牧正豪穿上她给的白大褂,老实地坐在柜台后面,为陆夕濛对他的信任沾沾自喜,完全不知道自己被发了好人卡。
徐婶子家养了十二只鸡,算是比较多的,一般人家都不超过10只,主要是不能只吃草,没有足够的口粮喂它们。
鸡舍里到处可见白色中夹杂着一点黄绿色的流质粪便,徐亮帮着徐婶子把它们赶到一起,大多精神萎靡,有两只严重的已经不吃不喝半天了,低头缩颈,双眼要闭不闭的,眼看挨不过今晚。
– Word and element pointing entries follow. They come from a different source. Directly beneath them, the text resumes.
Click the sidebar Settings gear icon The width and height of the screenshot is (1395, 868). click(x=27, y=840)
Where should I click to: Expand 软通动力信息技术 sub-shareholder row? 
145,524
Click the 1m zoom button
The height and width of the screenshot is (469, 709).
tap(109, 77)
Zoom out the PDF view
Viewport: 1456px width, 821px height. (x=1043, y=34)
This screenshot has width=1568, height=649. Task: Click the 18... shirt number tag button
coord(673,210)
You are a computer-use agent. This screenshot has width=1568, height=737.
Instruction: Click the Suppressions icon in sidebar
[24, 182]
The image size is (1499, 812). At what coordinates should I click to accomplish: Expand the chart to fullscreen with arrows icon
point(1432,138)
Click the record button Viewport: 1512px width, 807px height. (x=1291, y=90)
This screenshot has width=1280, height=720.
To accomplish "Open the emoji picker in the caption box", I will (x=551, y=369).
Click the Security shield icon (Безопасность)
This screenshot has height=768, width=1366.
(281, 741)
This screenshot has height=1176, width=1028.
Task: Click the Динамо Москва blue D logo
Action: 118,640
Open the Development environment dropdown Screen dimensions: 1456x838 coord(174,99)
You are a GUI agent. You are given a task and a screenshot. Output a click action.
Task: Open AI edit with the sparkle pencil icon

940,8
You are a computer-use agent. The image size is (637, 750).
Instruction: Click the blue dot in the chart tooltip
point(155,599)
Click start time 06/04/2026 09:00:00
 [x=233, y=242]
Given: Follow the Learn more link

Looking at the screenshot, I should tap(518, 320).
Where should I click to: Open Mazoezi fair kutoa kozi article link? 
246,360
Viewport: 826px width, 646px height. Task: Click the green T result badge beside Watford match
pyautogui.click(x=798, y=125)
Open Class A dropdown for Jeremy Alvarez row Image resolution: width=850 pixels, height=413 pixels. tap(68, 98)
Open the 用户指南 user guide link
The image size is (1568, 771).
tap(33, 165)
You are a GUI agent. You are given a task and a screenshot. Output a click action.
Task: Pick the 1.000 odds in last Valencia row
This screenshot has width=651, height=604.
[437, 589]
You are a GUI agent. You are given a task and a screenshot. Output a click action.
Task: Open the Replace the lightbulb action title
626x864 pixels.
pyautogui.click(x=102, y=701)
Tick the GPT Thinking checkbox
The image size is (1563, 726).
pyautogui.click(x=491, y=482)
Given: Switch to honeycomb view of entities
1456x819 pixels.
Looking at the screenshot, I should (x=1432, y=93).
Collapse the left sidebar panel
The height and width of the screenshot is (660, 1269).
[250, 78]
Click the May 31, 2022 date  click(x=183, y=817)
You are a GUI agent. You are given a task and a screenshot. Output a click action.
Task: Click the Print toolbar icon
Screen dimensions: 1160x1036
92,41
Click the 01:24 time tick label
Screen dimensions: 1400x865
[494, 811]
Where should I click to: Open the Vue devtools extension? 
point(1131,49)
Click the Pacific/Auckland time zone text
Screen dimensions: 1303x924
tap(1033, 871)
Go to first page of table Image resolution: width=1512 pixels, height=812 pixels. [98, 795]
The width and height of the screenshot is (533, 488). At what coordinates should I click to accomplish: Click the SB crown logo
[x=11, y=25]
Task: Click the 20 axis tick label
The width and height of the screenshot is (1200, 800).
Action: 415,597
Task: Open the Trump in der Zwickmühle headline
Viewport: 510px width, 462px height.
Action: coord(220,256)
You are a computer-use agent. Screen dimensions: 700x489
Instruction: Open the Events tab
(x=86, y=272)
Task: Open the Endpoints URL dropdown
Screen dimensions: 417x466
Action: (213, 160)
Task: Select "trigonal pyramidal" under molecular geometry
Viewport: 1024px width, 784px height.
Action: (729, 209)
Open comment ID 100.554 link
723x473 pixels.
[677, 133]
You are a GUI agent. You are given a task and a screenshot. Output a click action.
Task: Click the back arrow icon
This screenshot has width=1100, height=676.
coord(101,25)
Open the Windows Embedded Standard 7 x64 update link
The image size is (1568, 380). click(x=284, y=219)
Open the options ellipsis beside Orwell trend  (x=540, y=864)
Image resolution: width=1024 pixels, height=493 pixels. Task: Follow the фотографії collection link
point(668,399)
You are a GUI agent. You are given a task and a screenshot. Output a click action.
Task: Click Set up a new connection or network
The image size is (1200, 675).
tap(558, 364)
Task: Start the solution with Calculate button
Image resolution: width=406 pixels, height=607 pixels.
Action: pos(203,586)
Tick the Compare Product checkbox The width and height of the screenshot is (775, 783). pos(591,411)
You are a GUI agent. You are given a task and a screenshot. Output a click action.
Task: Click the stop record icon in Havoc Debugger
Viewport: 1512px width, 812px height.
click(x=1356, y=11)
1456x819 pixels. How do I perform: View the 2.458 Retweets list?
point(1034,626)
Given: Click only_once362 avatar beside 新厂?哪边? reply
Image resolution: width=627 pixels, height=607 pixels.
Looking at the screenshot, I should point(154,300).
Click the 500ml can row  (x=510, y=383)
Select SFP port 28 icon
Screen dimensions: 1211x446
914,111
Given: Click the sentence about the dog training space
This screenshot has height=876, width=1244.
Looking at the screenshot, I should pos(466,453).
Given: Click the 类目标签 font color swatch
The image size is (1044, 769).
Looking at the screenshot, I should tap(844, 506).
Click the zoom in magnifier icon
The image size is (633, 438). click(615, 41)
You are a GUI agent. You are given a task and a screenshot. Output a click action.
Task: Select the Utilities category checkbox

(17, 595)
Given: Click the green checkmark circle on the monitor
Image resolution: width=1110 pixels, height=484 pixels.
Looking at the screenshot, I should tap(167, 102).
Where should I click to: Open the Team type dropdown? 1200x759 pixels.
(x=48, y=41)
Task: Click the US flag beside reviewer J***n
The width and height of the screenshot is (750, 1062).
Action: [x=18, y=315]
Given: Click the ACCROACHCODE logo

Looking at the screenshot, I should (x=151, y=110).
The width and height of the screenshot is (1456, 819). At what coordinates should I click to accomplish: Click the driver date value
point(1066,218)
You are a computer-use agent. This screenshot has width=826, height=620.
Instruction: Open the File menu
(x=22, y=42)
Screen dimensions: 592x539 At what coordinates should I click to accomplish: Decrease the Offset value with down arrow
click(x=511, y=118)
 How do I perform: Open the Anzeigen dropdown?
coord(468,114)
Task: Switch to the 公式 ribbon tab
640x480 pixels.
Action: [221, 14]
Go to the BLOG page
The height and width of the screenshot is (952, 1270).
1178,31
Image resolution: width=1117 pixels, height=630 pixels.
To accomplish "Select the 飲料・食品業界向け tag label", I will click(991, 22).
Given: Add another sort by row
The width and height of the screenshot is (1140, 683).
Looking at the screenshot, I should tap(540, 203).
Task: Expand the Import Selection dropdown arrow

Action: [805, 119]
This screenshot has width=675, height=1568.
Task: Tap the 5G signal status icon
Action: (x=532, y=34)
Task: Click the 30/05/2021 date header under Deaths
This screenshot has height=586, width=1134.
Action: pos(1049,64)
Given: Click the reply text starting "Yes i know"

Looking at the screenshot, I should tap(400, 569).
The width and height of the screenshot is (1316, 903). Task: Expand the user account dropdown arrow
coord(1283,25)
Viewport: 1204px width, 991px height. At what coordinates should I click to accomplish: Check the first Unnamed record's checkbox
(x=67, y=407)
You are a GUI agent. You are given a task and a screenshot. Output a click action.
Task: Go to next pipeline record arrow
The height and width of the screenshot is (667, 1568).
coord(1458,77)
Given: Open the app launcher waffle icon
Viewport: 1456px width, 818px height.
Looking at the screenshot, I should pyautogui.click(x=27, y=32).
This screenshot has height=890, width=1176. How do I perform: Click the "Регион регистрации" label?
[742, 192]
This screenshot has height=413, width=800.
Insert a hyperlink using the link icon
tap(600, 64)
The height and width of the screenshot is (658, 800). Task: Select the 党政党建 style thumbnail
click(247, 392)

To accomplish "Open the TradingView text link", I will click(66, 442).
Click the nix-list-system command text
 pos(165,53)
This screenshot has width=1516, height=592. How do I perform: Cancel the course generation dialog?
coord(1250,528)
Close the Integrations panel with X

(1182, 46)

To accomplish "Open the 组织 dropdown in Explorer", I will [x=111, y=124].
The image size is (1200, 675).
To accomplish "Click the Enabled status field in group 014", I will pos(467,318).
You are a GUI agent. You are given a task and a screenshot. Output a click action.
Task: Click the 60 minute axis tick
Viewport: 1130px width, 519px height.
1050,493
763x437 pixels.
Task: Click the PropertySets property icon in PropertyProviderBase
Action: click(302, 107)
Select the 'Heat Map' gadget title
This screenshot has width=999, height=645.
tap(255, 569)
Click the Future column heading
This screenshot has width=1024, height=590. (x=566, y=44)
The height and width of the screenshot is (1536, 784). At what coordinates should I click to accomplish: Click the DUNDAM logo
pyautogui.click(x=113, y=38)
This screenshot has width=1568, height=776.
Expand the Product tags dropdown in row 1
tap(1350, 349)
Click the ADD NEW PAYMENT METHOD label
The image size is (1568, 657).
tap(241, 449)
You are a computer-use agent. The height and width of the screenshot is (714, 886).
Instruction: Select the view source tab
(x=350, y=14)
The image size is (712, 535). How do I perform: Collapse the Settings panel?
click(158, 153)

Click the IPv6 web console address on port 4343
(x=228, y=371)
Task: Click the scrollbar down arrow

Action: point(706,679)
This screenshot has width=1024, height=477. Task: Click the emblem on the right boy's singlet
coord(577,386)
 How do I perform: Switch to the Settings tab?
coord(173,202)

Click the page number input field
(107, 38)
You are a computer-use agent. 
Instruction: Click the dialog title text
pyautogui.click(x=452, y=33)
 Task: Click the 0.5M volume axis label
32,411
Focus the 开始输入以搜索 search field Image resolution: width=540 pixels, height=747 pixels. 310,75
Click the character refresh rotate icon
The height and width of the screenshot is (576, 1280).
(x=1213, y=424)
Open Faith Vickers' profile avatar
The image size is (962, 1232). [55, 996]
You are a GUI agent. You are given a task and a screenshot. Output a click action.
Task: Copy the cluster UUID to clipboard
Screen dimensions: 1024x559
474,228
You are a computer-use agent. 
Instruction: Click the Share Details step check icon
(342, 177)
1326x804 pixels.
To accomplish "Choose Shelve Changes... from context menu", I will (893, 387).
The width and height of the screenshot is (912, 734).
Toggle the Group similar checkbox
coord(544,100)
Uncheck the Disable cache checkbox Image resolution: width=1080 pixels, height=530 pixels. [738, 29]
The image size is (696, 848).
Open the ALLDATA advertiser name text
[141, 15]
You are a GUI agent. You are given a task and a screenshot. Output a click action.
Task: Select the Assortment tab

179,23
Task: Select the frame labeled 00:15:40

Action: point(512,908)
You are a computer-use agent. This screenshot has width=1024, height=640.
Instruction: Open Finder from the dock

下白痢是雏鸡常见的毛病,徐婶子想不通怎么大的鸡也会这样。
陆夕濛用血针刺了那两只最严重的鸡脚掌底部肉垫的稍前方,又让系统分析细菌成分,果然是大肠杆菌感染。
“以前吃个药很灵的,这次喂了好几颗了也不起效。”
陆夕濛接过徐婶子递来的药,药名“瘟康灵”,是市面上常用的家畜抗菌药物,几乎家家都备着。在大肠杆菌感染的前期,及时喂这种药一般都能控制住。
陆夕濛有些疑惑,把这包药反过来又看了一遍成分表和生产信息。
过了一分钟,她说:“婶子,这药过期了。”
徐婶子、徐亮:“……”
“过期?”徐婶子怔愣许久,一拍脑门,“哎呀,我没想到这茬。”
这一包确实开封许久了,她还以为至少能存放三四年呢。
“去买包新的就成。”
这药是对症的,不需要换,去供销社买也很方便。
“另外,大肠杆菌容易传染,这么多鸡全都感染了要注意鸡舍的卫生,可以取灶膛里烧得比较细的草木灰十公斤,加上三十公斤水搅拌均匀,在鸡舍里煮沸熏蒸一下用于消毒。有条件的话给它们换个干净的临时鸡棚待着,每天清理粪便。”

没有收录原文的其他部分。